» **WORK INSTRUCTION**: Print the listing below in its entirety, character for character.

═════ INFORMATION

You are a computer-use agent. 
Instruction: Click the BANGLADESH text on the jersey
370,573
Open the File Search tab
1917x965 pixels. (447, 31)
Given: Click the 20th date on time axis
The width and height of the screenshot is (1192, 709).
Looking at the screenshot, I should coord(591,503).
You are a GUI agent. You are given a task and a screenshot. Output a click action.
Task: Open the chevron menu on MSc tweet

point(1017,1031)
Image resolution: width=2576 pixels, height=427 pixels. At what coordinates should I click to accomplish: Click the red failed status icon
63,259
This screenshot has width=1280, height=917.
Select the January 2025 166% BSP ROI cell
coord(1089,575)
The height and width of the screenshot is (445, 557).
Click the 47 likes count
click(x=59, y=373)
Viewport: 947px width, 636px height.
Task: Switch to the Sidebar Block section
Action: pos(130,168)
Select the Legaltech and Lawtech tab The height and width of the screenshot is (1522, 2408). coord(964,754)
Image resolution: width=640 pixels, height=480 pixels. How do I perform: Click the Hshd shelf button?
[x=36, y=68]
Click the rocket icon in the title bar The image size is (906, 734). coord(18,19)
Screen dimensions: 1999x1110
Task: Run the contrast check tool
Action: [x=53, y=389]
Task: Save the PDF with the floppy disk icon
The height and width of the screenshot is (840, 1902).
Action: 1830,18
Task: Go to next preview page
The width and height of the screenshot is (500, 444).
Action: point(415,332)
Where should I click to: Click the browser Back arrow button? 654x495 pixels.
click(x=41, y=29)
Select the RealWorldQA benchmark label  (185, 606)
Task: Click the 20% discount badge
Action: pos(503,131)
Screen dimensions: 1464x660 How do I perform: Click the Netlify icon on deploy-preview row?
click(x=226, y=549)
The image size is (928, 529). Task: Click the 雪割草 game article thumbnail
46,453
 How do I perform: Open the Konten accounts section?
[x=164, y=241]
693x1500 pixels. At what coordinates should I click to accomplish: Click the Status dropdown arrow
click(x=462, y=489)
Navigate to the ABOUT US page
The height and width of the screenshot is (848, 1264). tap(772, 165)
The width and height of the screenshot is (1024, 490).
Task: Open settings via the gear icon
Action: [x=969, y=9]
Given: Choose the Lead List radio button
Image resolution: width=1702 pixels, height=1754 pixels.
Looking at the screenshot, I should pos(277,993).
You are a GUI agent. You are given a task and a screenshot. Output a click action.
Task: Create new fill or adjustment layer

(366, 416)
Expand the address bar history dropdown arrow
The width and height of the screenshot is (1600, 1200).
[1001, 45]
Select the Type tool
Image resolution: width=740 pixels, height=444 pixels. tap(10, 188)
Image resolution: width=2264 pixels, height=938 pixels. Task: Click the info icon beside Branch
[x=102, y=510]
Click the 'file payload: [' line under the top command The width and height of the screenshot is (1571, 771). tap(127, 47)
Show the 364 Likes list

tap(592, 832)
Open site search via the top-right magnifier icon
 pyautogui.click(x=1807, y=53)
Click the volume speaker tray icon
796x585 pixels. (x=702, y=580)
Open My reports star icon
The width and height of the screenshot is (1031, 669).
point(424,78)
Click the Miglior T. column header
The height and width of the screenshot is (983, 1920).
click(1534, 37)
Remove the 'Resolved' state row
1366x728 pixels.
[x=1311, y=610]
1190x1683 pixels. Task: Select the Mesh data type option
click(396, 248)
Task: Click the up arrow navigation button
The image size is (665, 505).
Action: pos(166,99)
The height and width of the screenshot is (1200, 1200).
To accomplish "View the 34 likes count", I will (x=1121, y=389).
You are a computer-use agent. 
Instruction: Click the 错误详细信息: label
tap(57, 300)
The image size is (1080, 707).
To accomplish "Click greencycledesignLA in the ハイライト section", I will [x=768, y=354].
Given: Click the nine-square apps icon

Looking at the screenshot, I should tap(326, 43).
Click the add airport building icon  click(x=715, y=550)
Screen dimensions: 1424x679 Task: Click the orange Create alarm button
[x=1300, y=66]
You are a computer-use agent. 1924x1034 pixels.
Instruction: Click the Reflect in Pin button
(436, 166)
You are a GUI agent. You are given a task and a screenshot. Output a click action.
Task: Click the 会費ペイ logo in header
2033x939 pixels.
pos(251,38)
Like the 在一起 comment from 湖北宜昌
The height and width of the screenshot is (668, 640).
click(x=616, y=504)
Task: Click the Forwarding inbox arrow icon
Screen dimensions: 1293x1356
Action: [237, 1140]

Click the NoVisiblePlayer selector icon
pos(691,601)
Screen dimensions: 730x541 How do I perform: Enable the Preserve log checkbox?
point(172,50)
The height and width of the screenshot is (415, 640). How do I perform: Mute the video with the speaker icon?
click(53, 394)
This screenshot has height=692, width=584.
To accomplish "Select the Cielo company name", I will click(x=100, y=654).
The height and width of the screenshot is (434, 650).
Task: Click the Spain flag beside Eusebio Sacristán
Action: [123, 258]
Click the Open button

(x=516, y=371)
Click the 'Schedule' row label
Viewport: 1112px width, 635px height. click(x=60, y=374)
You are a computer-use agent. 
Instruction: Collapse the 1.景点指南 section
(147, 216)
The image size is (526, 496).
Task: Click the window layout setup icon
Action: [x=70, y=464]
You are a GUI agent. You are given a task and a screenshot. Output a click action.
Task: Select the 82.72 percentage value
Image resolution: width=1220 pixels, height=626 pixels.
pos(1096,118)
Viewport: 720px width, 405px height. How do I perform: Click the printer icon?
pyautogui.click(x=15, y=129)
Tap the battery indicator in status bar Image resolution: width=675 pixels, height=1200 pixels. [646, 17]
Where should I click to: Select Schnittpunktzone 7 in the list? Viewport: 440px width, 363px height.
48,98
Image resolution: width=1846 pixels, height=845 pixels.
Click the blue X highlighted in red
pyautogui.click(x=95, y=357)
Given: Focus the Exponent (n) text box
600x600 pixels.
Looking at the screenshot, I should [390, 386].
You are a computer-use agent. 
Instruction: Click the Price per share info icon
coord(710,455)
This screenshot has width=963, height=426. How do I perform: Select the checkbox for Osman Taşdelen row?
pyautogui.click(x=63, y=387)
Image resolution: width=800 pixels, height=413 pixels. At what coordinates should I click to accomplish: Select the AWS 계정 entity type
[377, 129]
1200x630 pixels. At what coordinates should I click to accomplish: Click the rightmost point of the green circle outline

══════════

» **ANSWER SECTION**:
You are a computer-use agent. 
Instruction: Click the BANGLADESH text on the jersey
370,573
Open the File Search tab
1917x965 pixels. (447, 31)
Given: Click the 20th date on time axis
The width and height of the screenshot is (1192, 709).
Looking at the screenshot, I should coord(591,503).
You are a GUI agent. You are given a task and a screenshot. Output a click action.
Task: Open the chevron menu on MSc tweet

point(1017,1031)
Image resolution: width=2576 pixels, height=427 pixels. At what coordinates should I click to accomplish: Click the red failed status icon
63,259
This screenshot has width=1280, height=917.
Select the January 2025 166% BSP ROI cell
coord(1089,575)
The height and width of the screenshot is (445, 557).
Click the 47 likes count
click(x=59, y=373)
Viewport: 947px width, 636px height.
Task: Switch to the Sidebar Block section
Action: pos(130,168)
Select the Legaltech and Lawtech tab The height and width of the screenshot is (1522, 2408). coord(964,754)
Image resolution: width=640 pixels, height=480 pixels. How do I perform: Click the Hshd shelf button?
[x=36, y=68]
Click the rocket icon in the title bar The image size is (906, 734). coord(18,19)
Screen dimensions: 1999x1110
Task: Run the contrast check tool
Action: [x=53, y=389]
Task: Save the PDF with the floppy disk icon
The height and width of the screenshot is (840, 1902).
Action: 1830,18
Task: Go to next preview page
The width and height of the screenshot is (500, 444).
Action: point(415,332)
Where should I click to: Click the browser Back arrow button? 654x495 pixels.
click(x=41, y=29)
Select the RealWorldQA benchmark label  (185, 606)
Task: Click the 20% discount badge
Action: pos(503,131)
Screen dimensions: 1464x660 How do I perform: Click the Netlify icon on deploy-preview row?
click(x=226, y=549)
The image size is (928, 529). Task: Click the 雪割草 game article thumbnail
46,453
 How do I perform: Open the Konten accounts section?
[x=164, y=241]
693x1500 pixels. At what coordinates should I click to accomplish: Click the Status dropdown arrow
click(x=462, y=489)
Navigate to the ABOUT US page
The height and width of the screenshot is (848, 1264). tap(772, 165)
The width and height of the screenshot is (1024, 490).
Task: Open settings via the gear icon
Action: [x=969, y=9]
Given: Choose the Lead List radio button
Image resolution: width=1702 pixels, height=1754 pixels.
Looking at the screenshot, I should pos(277,993).
You are a GUI agent. You are given a task and a screenshot. Output a click action.
Task: Create new fill or adjustment layer

(366, 416)
Expand the address bar history dropdown arrow
The width and height of the screenshot is (1600, 1200).
[1001, 45]
Select the Type tool
Image resolution: width=740 pixels, height=444 pixels. tap(10, 188)
Image resolution: width=2264 pixels, height=938 pixels. Task: Click the info icon beside Branch
[x=102, y=510]
Click the 'file payload: [' line under the top command The width and height of the screenshot is (1571, 771). tap(127, 47)
Show the 364 Likes list

tap(592, 832)
Open site search via the top-right magnifier icon
 pyautogui.click(x=1807, y=53)
Click the volume speaker tray icon
796x585 pixels. (x=702, y=580)
Open My reports star icon
The width and height of the screenshot is (1031, 669).
point(424,78)
Click the Miglior T. column header
The height and width of the screenshot is (983, 1920).
click(1534, 37)
Remove the 'Resolved' state row
1366x728 pixels.
[x=1311, y=610]
1190x1683 pixels. Task: Select the Mesh data type option
click(396, 248)
Task: Click the up arrow navigation button
The image size is (665, 505).
Action: pos(166,99)
The height and width of the screenshot is (1200, 1200).
To accomplish "View the 34 likes count", I will (x=1121, y=389).
You are a computer-use agent. 
Instruction: Click the 错误详细信息: label
tap(57, 300)
The image size is (1080, 707).
To accomplish "Click greencycledesignLA in the ハイライト section", I will [x=768, y=354].
Given: Click the nine-square apps icon

Looking at the screenshot, I should tap(326, 43).
Click the add airport building icon  click(x=715, y=550)
Screen dimensions: 1424x679 Task: Click the orange Create alarm button
[x=1300, y=66]
You are a computer-use agent. 1924x1034 pixels.
Instruction: Click the Reflect in Pin button
(436, 166)
You are a GUI agent. You are given a task and a screenshot. Output a click action.
Task: Click the 会費ペイ logo in header
2033x939 pixels.
pos(251,38)
Like the 在一起 comment from 湖北宜昌
The height and width of the screenshot is (668, 640).
click(x=616, y=504)
Task: Click the Forwarding inbox arrow icon
Screen dimensions: 1293x1356
Action: [237, 1140]

Click the NoVisiblePlayer selector icon
pos(691,601)
Screen dimensions: 730x541 How do I perform: Enable the Preserve log checkbox?
point(172,50)
The height and width of the screenshot is (415, 640). How do I perform: Mute the video with the speaker icon?
click(53, 394)
This screenshot has height=692, width=584.
To accomplish "Select the Cielo company name", I will click(x=100, y=654).
The height and width of the screenshot is (434, 650).
Task: Click the Spain flag beside Eusebio Sacristán
Action: [123, 258]
Click the Open button

(x=516, y=371)
Click the 'Schedule' row label
Viewport: 1112px width, 635px height. click(x=60, y=374)
You are a computer-use agent. 
Instruction: Collapse the 1.景点指南 section
(147, 216)
The image size is (526, 496).
Task: Click the window layout setup icon
Action: [x=70, y=464]
You are a GUI agent. You are given a task and a screenshot. Output a click action.
Task: Select the 82.72 percentage value
Image resolution: width=1220 pixels, height=626 pixels.
pos(1096,118)
Viewport: 720px width, 405px height. How do I perform: Click the printer icon?
pyautogui.click(x=15, y=129)
Tap the battery indicator in status bar Image resolution: width=675 pixels, height=1200 pixels. [646, 17]
Where should I click to: Select Schnittpunktzone 7 in the list? Viewport: 440px width, 363px height.
48,98
Image resolution: width=1846 pixels, height=845 pixels.
Click the blue X highlighted in red
pyautogui.click(x=95, y=357)
Given: Focus the Exponent (n) text box
600x600 pixels.
Looking at the screenshot, I should [390, 386].
You are a computer-use agent. 
Instruction: Click the Price per share info icon
coord(710,455)
This screenshot has width=963, height=426. How do I perform: Select the checkbox for Osman Taşdelen row?
pyautogui.click(x=63, y=387)
Image resolution: width=800 pixels, height=413 pixels. At what coordinates should I click to accomplish: Select the AWS 계정 entity type
[377, 129]
1200x630 pixels. At what coordinates should I click to accomplish: Click the rightmost point of the green circle outline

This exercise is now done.